[Source data]
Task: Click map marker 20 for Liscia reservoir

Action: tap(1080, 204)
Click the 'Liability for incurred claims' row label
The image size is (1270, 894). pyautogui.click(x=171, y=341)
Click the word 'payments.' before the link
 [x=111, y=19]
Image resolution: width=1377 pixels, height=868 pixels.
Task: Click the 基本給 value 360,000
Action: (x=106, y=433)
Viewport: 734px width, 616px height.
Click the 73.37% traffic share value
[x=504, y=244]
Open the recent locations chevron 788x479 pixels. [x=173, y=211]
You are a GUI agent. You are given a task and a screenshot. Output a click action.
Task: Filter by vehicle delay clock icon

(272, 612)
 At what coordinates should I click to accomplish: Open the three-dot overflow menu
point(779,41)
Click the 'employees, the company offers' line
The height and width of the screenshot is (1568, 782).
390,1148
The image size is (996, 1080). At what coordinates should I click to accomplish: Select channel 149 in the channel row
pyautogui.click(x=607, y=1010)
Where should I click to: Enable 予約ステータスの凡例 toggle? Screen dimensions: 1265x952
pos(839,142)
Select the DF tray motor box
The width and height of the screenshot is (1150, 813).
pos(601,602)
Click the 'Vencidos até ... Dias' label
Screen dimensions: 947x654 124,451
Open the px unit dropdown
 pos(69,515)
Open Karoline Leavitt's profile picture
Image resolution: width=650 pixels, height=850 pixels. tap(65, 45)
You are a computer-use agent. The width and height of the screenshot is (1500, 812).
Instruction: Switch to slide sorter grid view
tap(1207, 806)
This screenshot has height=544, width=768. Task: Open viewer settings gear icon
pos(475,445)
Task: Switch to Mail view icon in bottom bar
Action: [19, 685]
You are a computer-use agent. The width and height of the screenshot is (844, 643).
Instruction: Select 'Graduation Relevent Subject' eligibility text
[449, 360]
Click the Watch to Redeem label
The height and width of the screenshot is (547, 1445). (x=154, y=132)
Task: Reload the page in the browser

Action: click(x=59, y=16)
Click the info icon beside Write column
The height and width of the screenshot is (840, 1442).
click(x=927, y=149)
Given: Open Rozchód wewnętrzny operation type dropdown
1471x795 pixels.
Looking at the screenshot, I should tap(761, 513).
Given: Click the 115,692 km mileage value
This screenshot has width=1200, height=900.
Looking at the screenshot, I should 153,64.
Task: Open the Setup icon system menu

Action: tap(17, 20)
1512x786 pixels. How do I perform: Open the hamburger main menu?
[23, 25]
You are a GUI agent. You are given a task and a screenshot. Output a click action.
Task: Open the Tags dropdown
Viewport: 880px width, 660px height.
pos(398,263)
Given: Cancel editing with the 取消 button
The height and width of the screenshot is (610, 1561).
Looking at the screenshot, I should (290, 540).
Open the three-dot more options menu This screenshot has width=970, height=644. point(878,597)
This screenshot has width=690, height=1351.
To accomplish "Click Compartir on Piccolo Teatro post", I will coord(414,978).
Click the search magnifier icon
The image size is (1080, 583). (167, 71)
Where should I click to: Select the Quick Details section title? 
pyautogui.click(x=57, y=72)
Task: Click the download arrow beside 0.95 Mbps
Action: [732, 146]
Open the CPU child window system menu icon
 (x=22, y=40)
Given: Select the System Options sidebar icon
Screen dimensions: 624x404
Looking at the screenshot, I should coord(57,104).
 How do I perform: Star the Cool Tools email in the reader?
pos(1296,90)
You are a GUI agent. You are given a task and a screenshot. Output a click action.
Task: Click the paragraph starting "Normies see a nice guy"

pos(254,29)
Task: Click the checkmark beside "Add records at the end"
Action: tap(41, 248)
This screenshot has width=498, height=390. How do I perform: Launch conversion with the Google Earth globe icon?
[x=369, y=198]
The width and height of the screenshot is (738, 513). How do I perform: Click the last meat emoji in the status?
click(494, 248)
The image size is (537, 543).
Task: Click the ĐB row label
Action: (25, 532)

[Instructions for the task]
Copy all of the entries above word for word.

[Response to the task]
Task: Click map marker 20 for Liscia reservoir

Action: tap(1080, 204)
Click the 'Liability for incurred claims' row label
The image size is (1270, 894). pyautogui.click(x=171, y=341)
Click the word 'payments.' before the link
 [x=111, y=19]
Image resolution: width=1377 pixels, height=868 pixels.
Task: Click the 基本給 value 360,000
Action: (x=106, y=433)
Viewport: 734px width, 616px height.
Click the 73.37% traffic share value
[x=504, y=244]
Open the recent locations chevron 788x479 pixels. [x=173, y=211]
You are a GUI agent. You are given a task and a screenshot. Output a click action.
Task: Filter by vehicle delay clock icon

(272, 612)
 At what coordinates should I click to accomplish: Open the three-dot overflow menu
point(779,41)
Click the 'employees, the company offers' line
The height and width of the screenshot is (1568, 782).
390,1148
The image size is (996, 1080). At what coordinates should I click to accomplish: Select channel 149 in the channel row
pyautogui.click(x=607, y=1010)
Where should I click to: Enable 予約ステータスの凡例 toggle? Screen dimensions: 1265x952
pos(839,142)
Select the DF tray motor box
The width and height of the screenshot is (1150, 813).
pos(601,602)
Click the 'Vencidos até ... Dias' label
Screen dimensions: 947x654 124,451
Open the px unit dropdown
 pos(69,515)
Open Karoline Leavitt's profile picture
Image resolution: width=650 pixels, height=850 pixels. tap(65, 45)
You are a computer-use agent. The width and height of the screenshot is (1500, 812).
Instruction: Switch to slide sorter grid view
tap(1207, 806)
This screenshot has height=544, width=768. Task: Open viewer settings gear icon
pos(475,445)
Task: Switch to Mail view icon in bottom bar
Action: [19, 685]
You are a computer-use agent. The width and height of the screenshot is (844, 643).
Instruction: Select 'Graduation Relevent Subject' eligibility text
[449, 360]
Click the Watch to Redeem label
The height and width of the screenshot is (547, 1445). (x=154, y=132)
Task: Reload the page in the browser

Action: click(x=59, y=16)
Click the info icon beside Write column
The height and width of the screenshot is (840, 1442).
click(x=927, y=149)
Given: Open Rozchód wewnętrzny operation type dropdown
1471x795 pixels.
Looking at the screenshot, I should tap(761, 513).
Given: Click the 115,692 km mileage value
This screenshot has width=1200, height=900.
Looking at the screenshot, I should 153,64.
Task: Open the Setup icon system menu

Action: tap(17, 20)
1512x786 pixels. How do I perform: Open the hamburger main menu?
[23, 25]
You are a GUI agent. You are given a task and a screenshot. Output a click action.
Task: Open the Tags dropdown
Viewport: 880px width, 660px height.
pos(398,263)
Given: Cancel editing with the 取消 button
The height and width of the screenshot is (610, 1561).
Looking at the screenshot, I should (290, 540).
Open the three-dot more options menu This screenshot has width=970, height=644. point(878,597)
This screenshot has width=690, height=1351.
To accomplish "Click Compartir on Piccolo Teatro post", I will coord(414,978).
Click the search magnifier icon
The image size is (1080, 583). (167, 71)
Where should I click to: Select the Quick Details section title? 
pyautogui.click(x=57, y=72)
Task: Click the download arrow beside 0.95 Mbps
Action: [732, 146]
Open the CPU child window system menu icon
 (x=22, y=40)
Given: Select the System Options sidebar icon
Screen dimensions: 624x404
Looking at the screenshot, I should coord(57,104).
 How do I perform: Star the Cool Tools email in the reader?
pos(1296,90)
You are a GUI agent. You are given a task and a screenshot. Output a click action.
Task: Click the paragraph starting "Normies see a nice guy"

pos(254,29)
Task: Click the checkmark beside "Add records at the end"
Action: tap(41, 248)
This screenshot has width=498, height=390. How do I perform: Launch conversion with the Google Earth globe icon?
[x=369, y=198]
The width and height of the screenshot is (738, 513). How do I perform: Click the last meat emoji in the status?
click(494, 248)
The image size is (537, 543).
Task: Click the ĐB row label
Action: (25, 532)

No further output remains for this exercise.